Work order -> Output exactly the lines from the first line of the records below through the line containing "国際児童教育について (528, 2110)", both included, leaving out any pictures.

Items from a data source
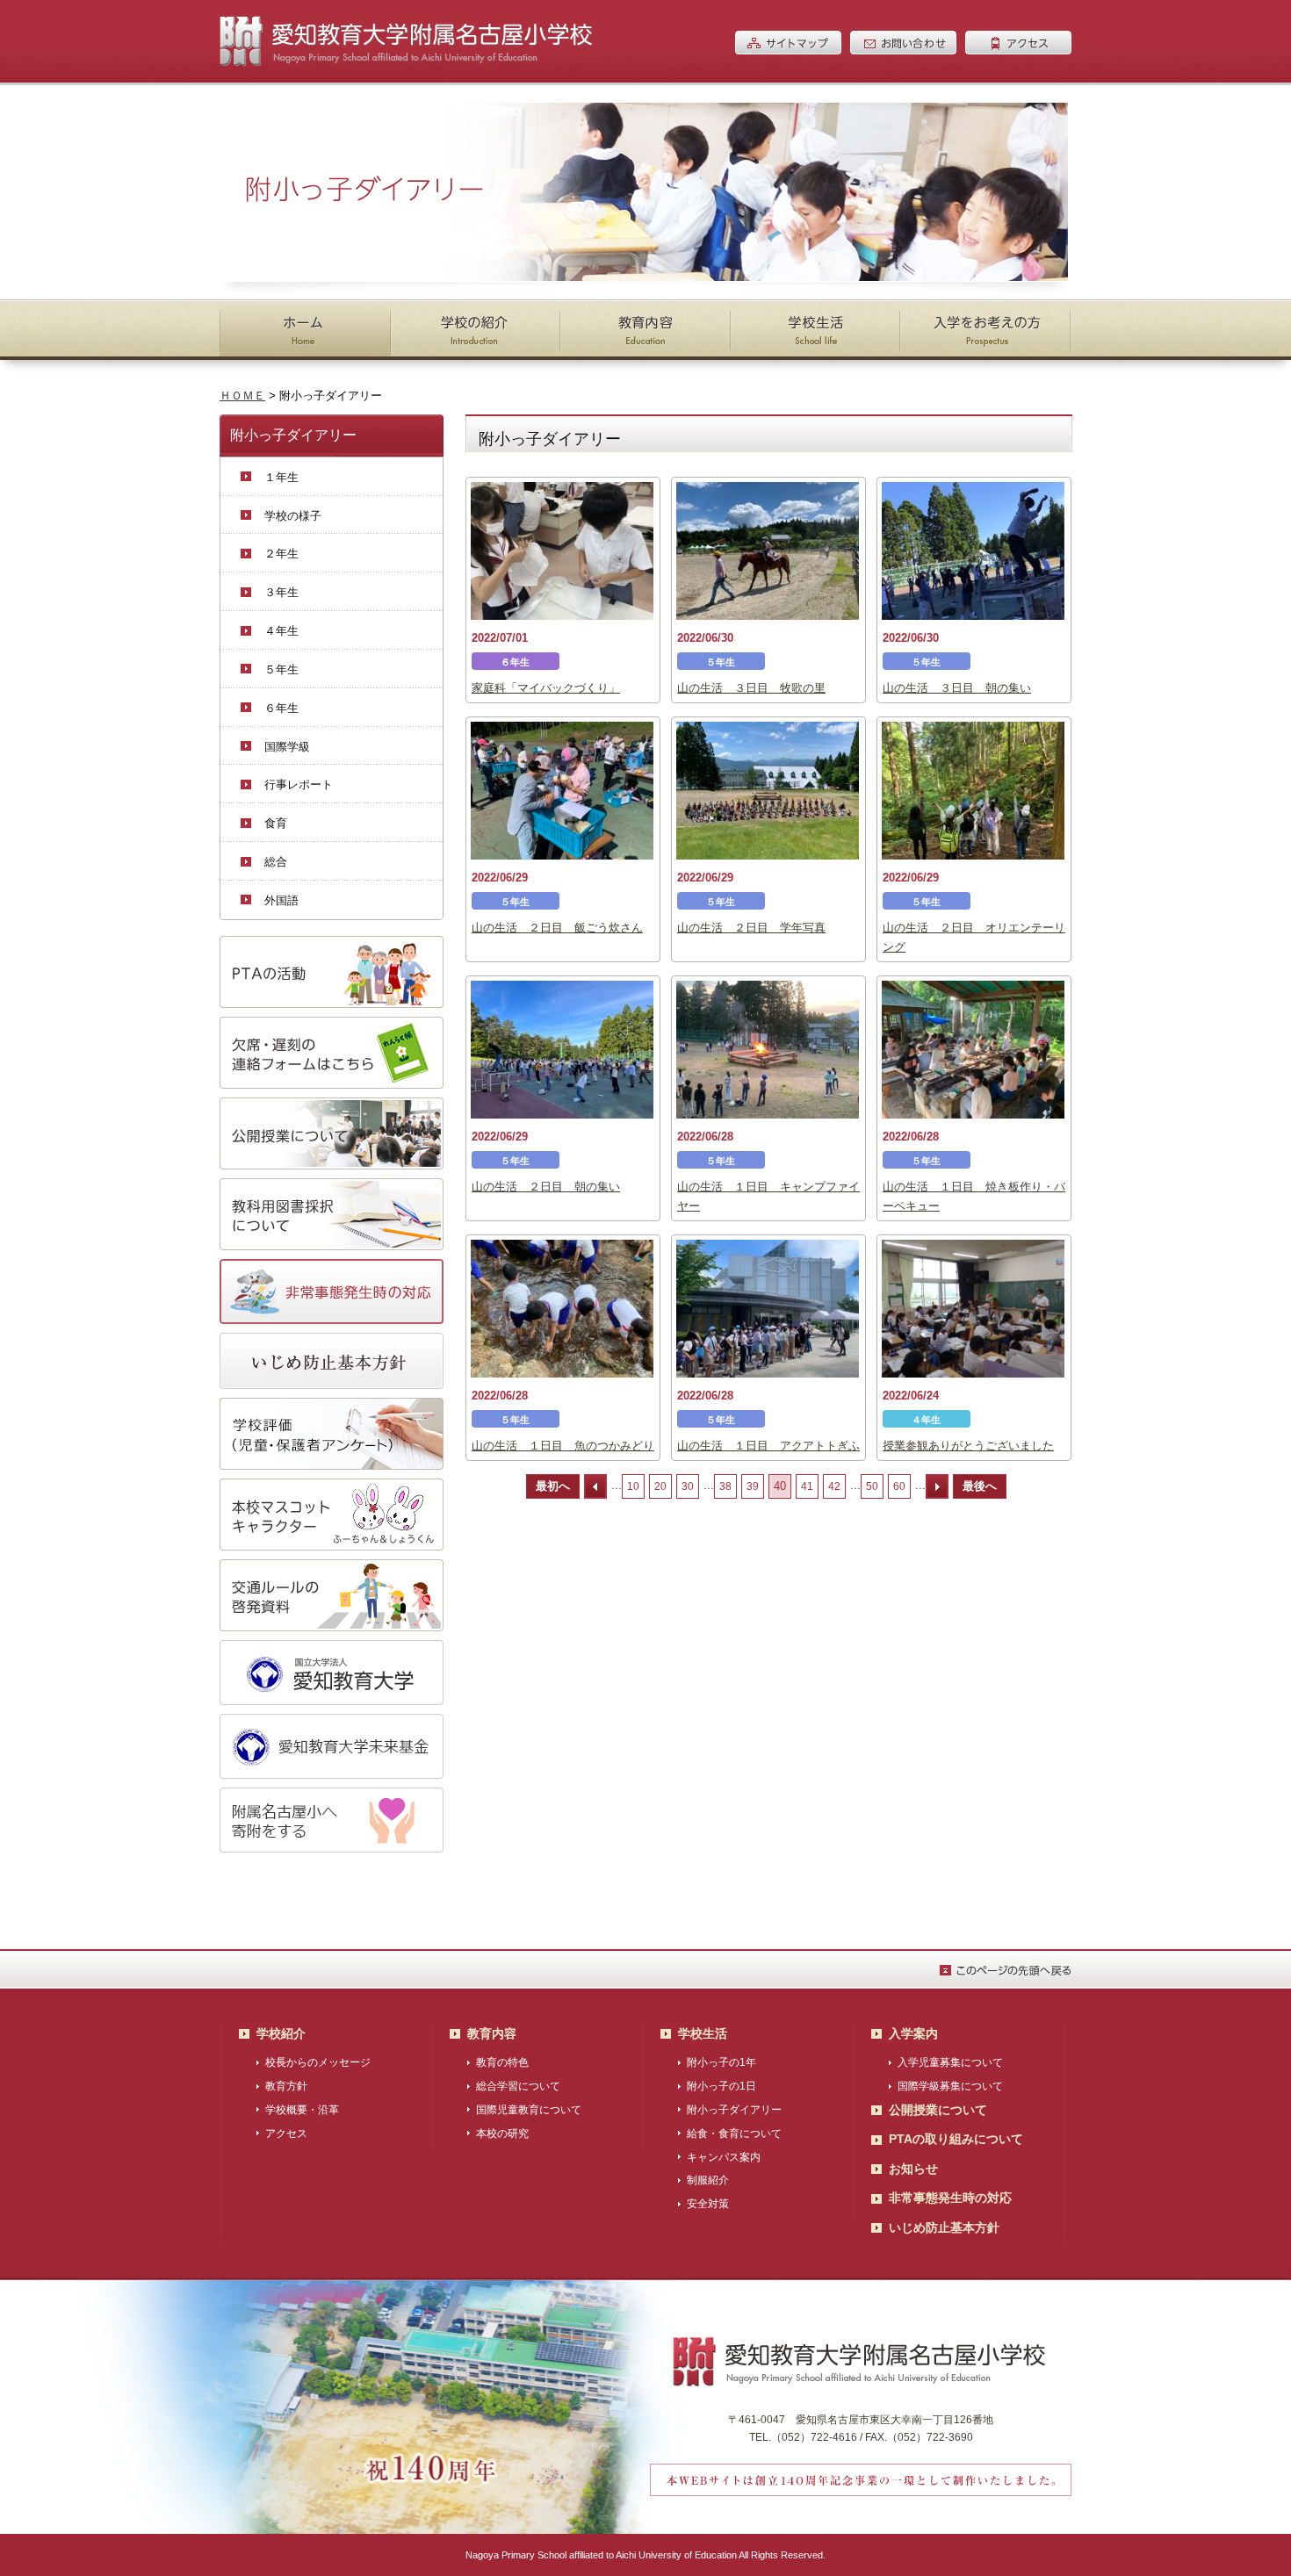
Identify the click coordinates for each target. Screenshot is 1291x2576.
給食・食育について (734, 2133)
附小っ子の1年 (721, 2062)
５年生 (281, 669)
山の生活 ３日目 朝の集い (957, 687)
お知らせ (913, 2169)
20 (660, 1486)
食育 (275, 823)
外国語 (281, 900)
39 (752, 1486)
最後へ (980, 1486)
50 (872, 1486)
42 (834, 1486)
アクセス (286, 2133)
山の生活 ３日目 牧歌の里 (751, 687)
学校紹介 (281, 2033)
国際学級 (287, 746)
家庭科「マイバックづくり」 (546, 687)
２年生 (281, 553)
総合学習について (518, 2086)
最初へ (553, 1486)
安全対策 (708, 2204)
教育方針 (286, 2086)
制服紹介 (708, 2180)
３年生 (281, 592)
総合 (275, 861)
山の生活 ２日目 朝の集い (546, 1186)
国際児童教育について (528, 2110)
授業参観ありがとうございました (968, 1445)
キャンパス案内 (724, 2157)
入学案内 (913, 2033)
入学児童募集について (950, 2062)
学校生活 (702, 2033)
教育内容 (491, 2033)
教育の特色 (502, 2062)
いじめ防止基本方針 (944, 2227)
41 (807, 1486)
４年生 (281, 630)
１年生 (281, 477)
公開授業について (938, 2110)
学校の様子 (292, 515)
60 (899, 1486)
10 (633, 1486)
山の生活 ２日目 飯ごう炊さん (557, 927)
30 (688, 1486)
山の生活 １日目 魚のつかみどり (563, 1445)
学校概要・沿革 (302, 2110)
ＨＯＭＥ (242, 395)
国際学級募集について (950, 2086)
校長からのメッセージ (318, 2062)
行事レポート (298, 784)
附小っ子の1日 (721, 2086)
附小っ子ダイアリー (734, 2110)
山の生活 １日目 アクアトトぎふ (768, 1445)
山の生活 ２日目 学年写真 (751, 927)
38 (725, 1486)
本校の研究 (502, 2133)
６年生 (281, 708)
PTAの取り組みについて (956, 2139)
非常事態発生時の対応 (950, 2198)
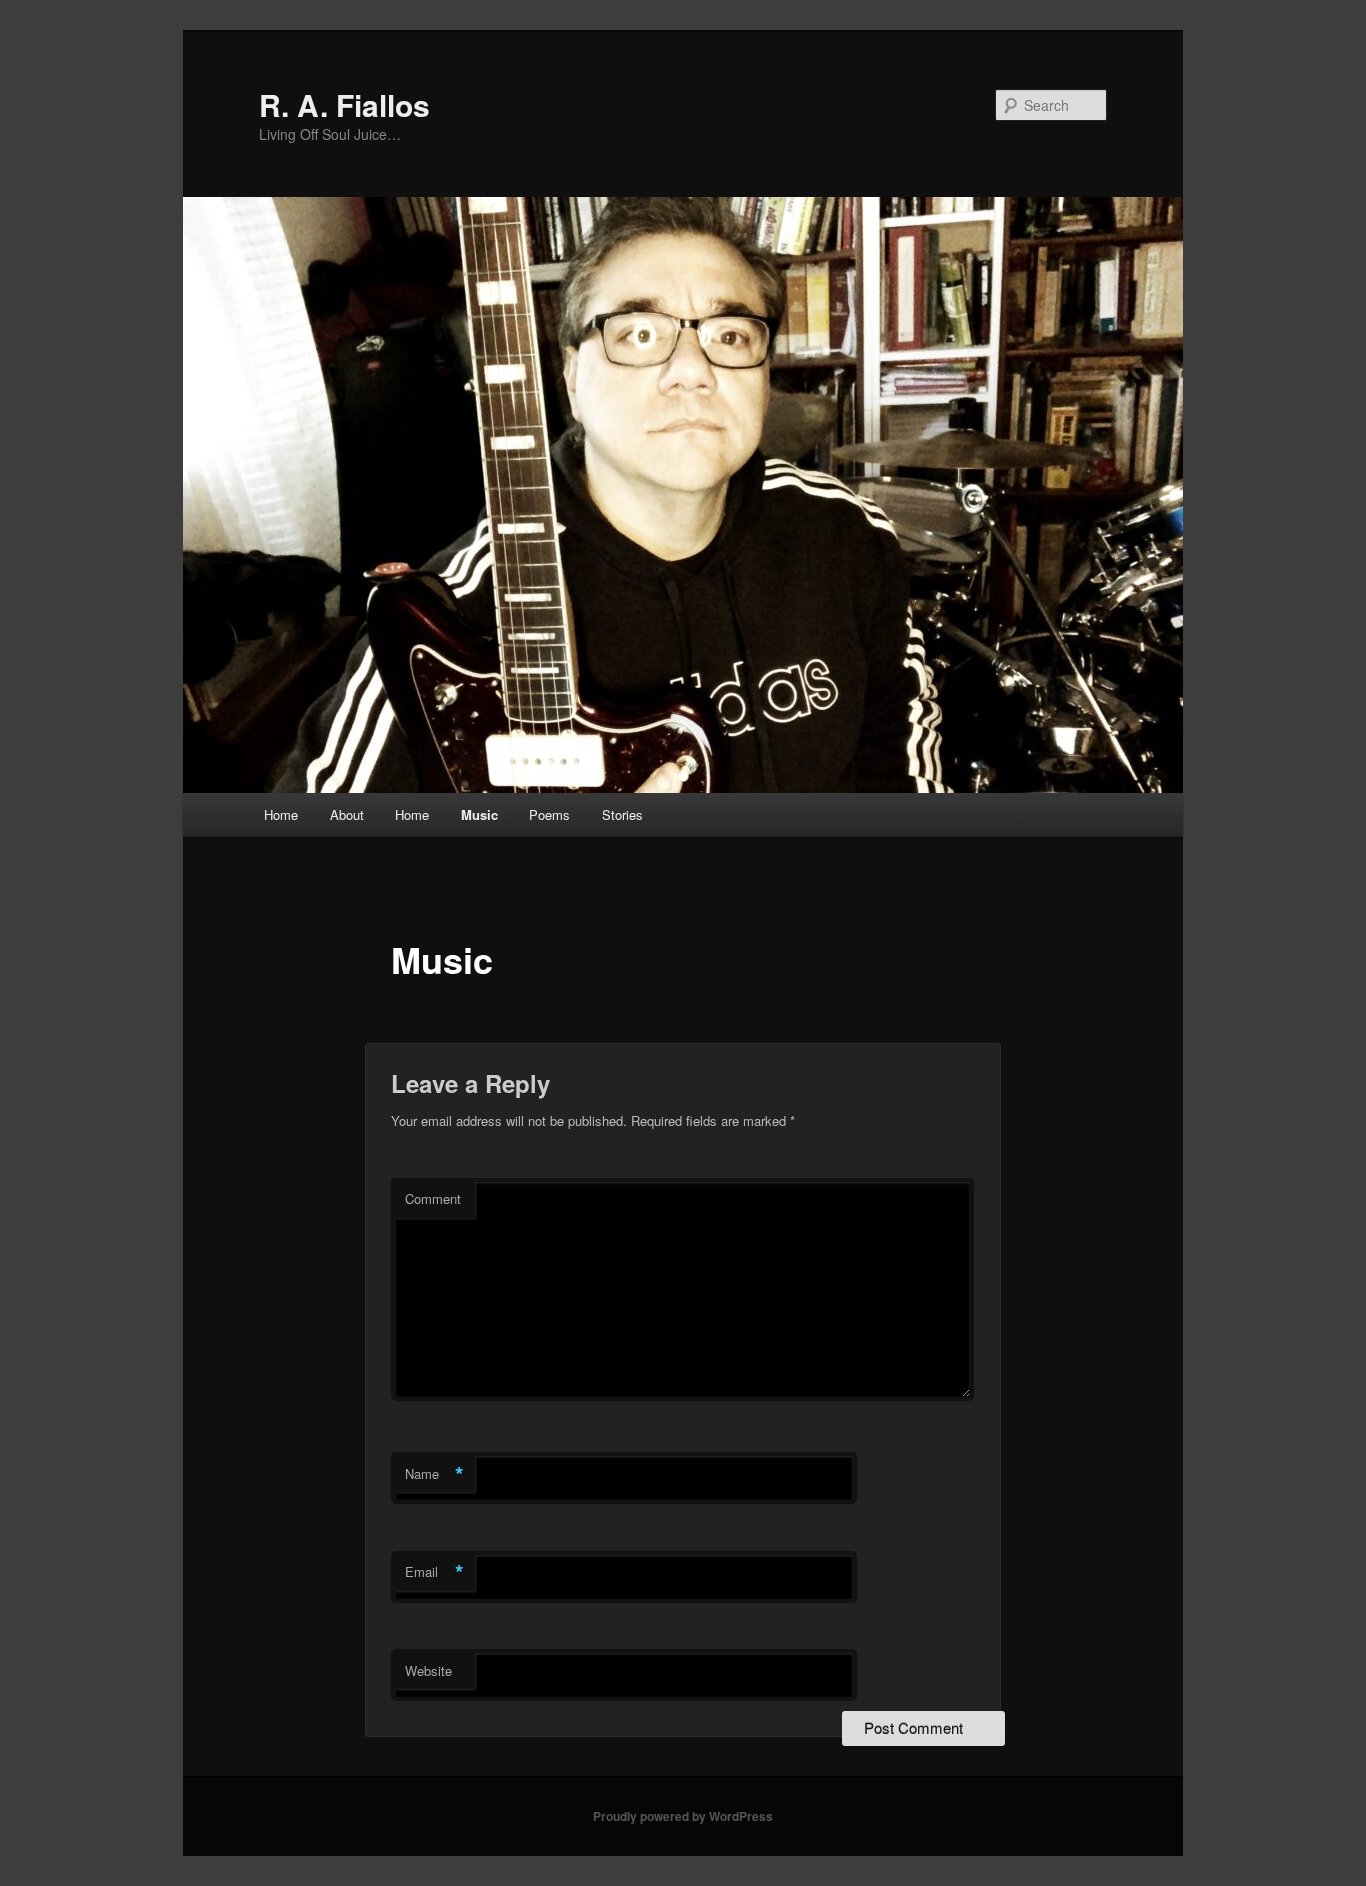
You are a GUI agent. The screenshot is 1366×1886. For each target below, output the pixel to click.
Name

Solution below ->
Identify the click coordinates for each target. Screenshot is 1291x2576.
給食・食育について (734, 2133)
附小っ子の1年 (721, 2062)
５年生 (281, 669)
山の生活 ３日目 朝の集い (957, 687)
お知らせ (913, 2169)
20 (660, 1486)
食育 (275, 823)
外国語 (281, 900)
39 (752, 1486)
最後へ (980, 1486)
50 (872, 1486)
42 (834, 1486)
アクセス (286, 2133)
山の生活 ３日目 牧歌の里 (751, 687)
学校紹介 (281, 2033)
国際学級 (287, 746)
家庭科「マイバックづくり」 (546, 687)
２年生 (281, 553)
総合学習について (518, 2086)
最初へ (553, 1486)
安全対策 (708, 2204)
教育方針 (286, 2086)
制服紹介 (708, 2180)
３年生 (281, 592)
総合 (275, 861)
山の生活 ２日目 朝の集い (546, 1186)
国際児童教育について (528, 2110)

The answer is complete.